Classes include topics in public policy, mediation and conflict management, and intercultural communication. "You're studying among many disciplines," Butterfield said.
GCC is also partnering with Payson schools and Northern Arizona Vocational Institute of Technology (NAVIT), increasing possibilities for high school students to earn both high school and college credit. Students can take agriculture and culinary arts programs, or business management classes, among others, at Payson High School.
Other students can choose to attend GCC from 7:30 a.m. to 10:30 a.m. Monday through Friday, and take a one-semester certified nurse assistant course, a four-semester extended nursing program or study fire sciences. The courses are also dual enrollment. Afternoons are spent back at high school.
Dual enrollment students at the high school can take college algebra, sign language and trigonometry for both high school and college credit.
Butterfield said she wants to offer dual enrollment with Payson High School's new Education Professions program that allows high school students to start on the path of becoming teachers.
Payson's Superintendent Casey O'Brien said preparing kids for jobs that will allow them to stay in the area partly addresses the concern he hears from community members -- "You're preparing kids, great, but they're not coming back to Payson."
GCC's partnership with NAVIT provides high school students with vocational classes, for which they can also get community college credit.
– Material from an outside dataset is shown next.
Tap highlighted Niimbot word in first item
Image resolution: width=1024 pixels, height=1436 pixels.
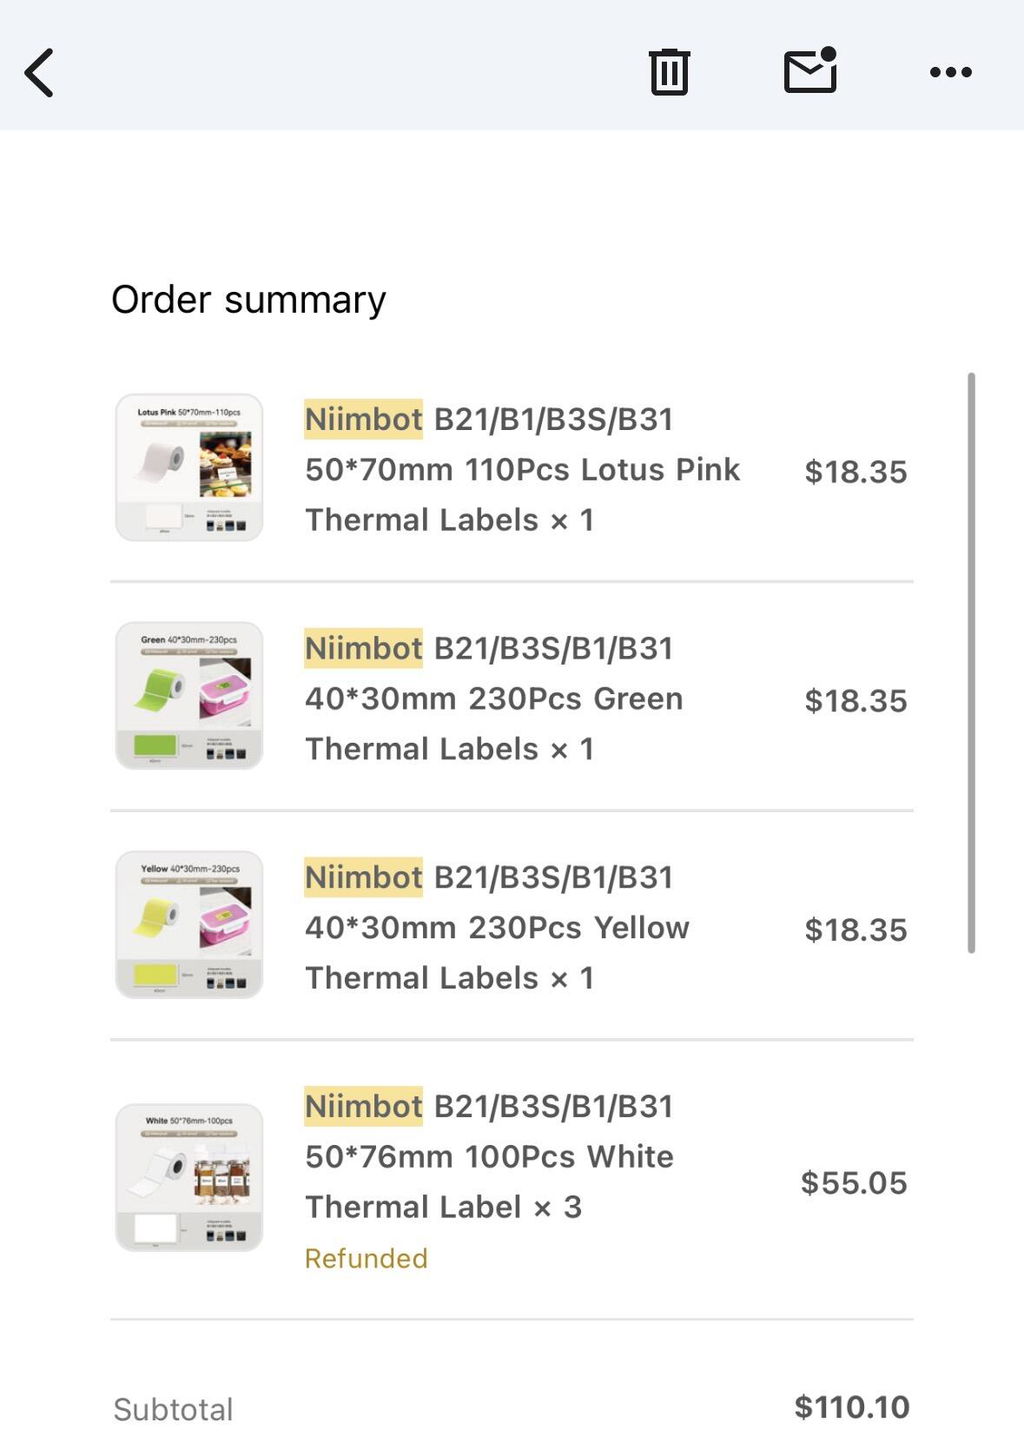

NAVIT uses state funding to help school districts set up vocational programs that would otherwise be unavailable.
"We tend to focus on costly CTE (career and technical education) programs," said NAVIT Superintendent Matt Weber.
Ken Volz, executive director of Payson Regional Economic Development Corporation, asked Butterfield about the prospect of building dorms at GCC.
"The potential for the community college to be an economic engine is huge," Volz said.
Butterfield said the college needs more classrooms and more parking first.
Finding teachers is also problematic. "Right now, we're at the mercy of adjunct faculty," Butterfield said.
The college operates under the umbrella of Eastern Arizona College and receives less than half of the per-student funding other community colleges receive. Economics make it difficult to pay enticing salaries, Butterfield said. For instance, the college pays adjunct teachers one-half to one-third as much as Mesa Community College -- depending on class size.
However, the college is growing. Ten students have enrolled in a water and wastewater plant operations class. Last year's non-credit "EBay as a Home-based Business" is now offered as a credit course, and new Web-based classes are offered this semester.
Payson schools will also begin online instruction shortly.
"More and more students are seeking out other ways of learning," said O'Brien. "It's not ‘how do we resist that,' it's ‘how do we guide that and make that work?'"
O'Brien noted the district's facility upgrades are on budget and ahead of schedule. He said the improvements will lift morale, help attract qualified teachers, and enhance the perceptions of outsiders.
The new Julia Randall Elementary School is a good, quality school, O'Brien said, and should last for the next 50 years.
Improvements to the high school, while not addressed by the bond, will be examined in a new facilities strategic plan.
"This is important for the community, (and) it's important for the students," O'Brien said.
The Payson Center for Success, the district's "non-traditional school," is expanding into the regular high school.
The school offers an alternative for kids unable to succeed in a traditional classroom environment. The district is also exploring the possibility of offering alternative school classes at night.
Today's students need training beyond high school, O'Brien said. "The economy demands that." However, he added, "the idea that all kids need to go to a four-year college is erroneous."